Start of Block

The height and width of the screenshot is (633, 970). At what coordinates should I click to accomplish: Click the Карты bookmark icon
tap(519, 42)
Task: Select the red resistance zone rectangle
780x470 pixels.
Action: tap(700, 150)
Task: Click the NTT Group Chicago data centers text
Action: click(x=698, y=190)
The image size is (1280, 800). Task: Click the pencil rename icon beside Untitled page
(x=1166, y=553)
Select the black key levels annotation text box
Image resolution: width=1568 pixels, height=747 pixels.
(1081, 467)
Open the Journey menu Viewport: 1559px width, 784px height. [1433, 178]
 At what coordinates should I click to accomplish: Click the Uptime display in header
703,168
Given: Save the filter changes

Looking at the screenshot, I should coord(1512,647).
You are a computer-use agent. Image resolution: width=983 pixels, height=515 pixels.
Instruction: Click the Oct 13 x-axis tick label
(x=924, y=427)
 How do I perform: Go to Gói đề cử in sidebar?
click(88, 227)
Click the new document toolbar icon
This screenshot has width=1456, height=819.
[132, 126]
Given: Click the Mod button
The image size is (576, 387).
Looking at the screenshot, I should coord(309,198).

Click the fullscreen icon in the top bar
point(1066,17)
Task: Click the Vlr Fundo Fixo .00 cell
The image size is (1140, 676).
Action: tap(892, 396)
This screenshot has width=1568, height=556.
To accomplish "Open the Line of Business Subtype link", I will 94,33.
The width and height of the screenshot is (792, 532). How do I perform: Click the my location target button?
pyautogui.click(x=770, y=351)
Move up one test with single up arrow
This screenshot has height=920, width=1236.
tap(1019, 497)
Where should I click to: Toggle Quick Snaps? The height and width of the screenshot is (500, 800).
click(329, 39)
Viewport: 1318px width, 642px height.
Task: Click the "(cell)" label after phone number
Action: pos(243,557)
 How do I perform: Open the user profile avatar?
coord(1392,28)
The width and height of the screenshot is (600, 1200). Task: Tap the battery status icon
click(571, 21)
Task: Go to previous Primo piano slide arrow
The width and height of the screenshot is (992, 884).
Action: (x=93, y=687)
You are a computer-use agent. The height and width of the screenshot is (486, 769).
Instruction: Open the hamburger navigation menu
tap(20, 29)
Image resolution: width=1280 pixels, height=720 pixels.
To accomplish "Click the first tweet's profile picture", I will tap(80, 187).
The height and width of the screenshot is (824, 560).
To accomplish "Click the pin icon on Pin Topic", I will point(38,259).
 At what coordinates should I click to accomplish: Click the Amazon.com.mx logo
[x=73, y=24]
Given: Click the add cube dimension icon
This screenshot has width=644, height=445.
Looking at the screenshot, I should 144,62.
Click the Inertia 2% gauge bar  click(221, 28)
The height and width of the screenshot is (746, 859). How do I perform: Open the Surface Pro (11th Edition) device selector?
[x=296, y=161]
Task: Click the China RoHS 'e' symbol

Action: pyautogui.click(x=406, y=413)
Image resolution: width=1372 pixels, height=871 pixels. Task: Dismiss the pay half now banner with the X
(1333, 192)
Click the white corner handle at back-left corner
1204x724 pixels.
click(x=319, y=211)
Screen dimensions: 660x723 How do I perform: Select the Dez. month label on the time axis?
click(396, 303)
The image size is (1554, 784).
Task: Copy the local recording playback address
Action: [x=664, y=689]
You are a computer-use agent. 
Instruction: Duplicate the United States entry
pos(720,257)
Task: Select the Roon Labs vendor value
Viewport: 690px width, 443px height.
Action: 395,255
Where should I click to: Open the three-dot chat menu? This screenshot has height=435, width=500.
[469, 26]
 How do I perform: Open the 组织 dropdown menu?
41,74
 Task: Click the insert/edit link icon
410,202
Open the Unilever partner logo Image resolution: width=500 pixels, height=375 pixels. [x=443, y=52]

End of Block

### Required work
Copy out the entire material exactly.

### Exercise solution
The height and width of the screenshot is (633, 970). At what coordinates should I click to accomplish: Click the Карты bookmark icon
tap(519, 42)
Task: Select the red resistance zone rectangle
780x470 pixels.
Action: tap(700, 150)
Task: Click the NTT Group Chicago data centers text
Action: click(x=698, y=190)
The image size is (1280, 800). Task: Click the pencil rename icon beside Untitled page
(x=1166, y=553)
Select the black key levels annotation text box
Image resolution: width=1568 pixels, height=747 pixels.
(1081, 467)
Open the Journey menu Viewport: 1559px width, 784px height. [1433, 178]
 At what coordinates should I click to accomplish: Click the Uptime display in header
703,168
Given: Save the filter changes

Looking at the screenshot, I should coord(1512,647).
You are a computer-use agent. Image resolution: width=983 pixels, height=515 pixels.
Instruction: Click the Oct 13 x-axis tick label
(x=924, y=427)
 How do I perform: Go to Gói đề cử in sidebar?
click(88, 227)
Click the new document toolbar icon
This screenshot has width=1456, height=819.
[132, 126]
Given: Click the Mod button
The image size is (576, 387).
Looking at the screenshot, I should coord(309,198).

Click the fullscreen icon in the top bar
point(1066,17)
Task: Click the Vlr Fundo Fixo .00 cell
The image size is (1140, 676).
Action: tap(892, 396)
This screenshot has width=1568, height=556.
To accomplish "Open the Line of Business Subtype link", I will 94,33.
The width and height of the screenshot is (792, 532). How do I perform: Click the my location target button?
pyautogui.click(x=770, y=351)
Move up one test with single up arrow
This screenshot has height=920, width=1236.
tap(1019, 497)
Where should I click to: Toggle Quick Snaps? The height and width of the screenshot is (500, 800).
click(329, 39)
Viewport: 1318px width, 642px height.
Task: Click the "(cell)" label after phone number
Action: pos(243,557)
 How do I perform: Open the user profile avatar?
coord(1392,28)
The width and height of the screenshot is (600, 1200). Task: Tap the battery status icon
click(571, 21)
Task: Go to previous Primo piano slide arrow
The width and height of the screenshot is (992, 884).
Action: (x=93, y=687)
You are a computer-use agent. The height and width of the screenshot is (486, 769).
Instruction: Open the hamburger navigation menu
tap(20, 29)
Image resolution: width=1280 pixels, height=720 pixels.
To accomplish "Click the first tweet's profile picture", I will tap(80, 187).
The height and width of the screenshot is (824, 560).
To accomplish "Click the pin icon on Pin Topic", I will point(38,259).
 At what coordinates should I click to accomplish: Click the Amazon.com.mx logo
[x=73, y=24]
Given: Click the add cube dimension icon
This screenshot has width=644, height=445.
Looking at the screenshot, I should 144,62.
Click the Inertia 2% gauge bar  click(221, 28)
The height and width of the screenshot is (746, 859). How do I perform: Open the Surface Pro (11th Edition) device selector?
[x=296, y=161]
Task: Click the China RoHS 'e' symbol

Action: pyautogui.click(x=406, y=413)
Image resolution: width=1372 pixels, height=871 pixels. Task: Dismiss the pay half now banner with the X
(1333, 192)
Click the white corner handle at back-left corner
1204x724 pixels.
click(x=319, y=211)
Screen dimensions: 660x723 How do I perform: Select the Dez. month label on the time axis?
click(396, 303)
The image size is (1554, 784).
Task: Copy the local recording playback address
Action: [x=664, y=689]
You are a computer-use agent. 
Instruction: Duplicate the United States entry
pos(720,257)
Task: Select the Roon Labs vendor value
Viewport: 690px width, 443px height.
Action: 395,255
Where should I click to: Open the three-dot chat menu? This screenshot has height=435, width=500.
[469, 26]
 How do I perform: Open the 组织 dropdown menu?
41,74
 Task: Click the insert/edit link icon
410,202
Open the Unilever partner logo Image resolution: width=500 pixels, height=375 pixels. [x=443, y=52]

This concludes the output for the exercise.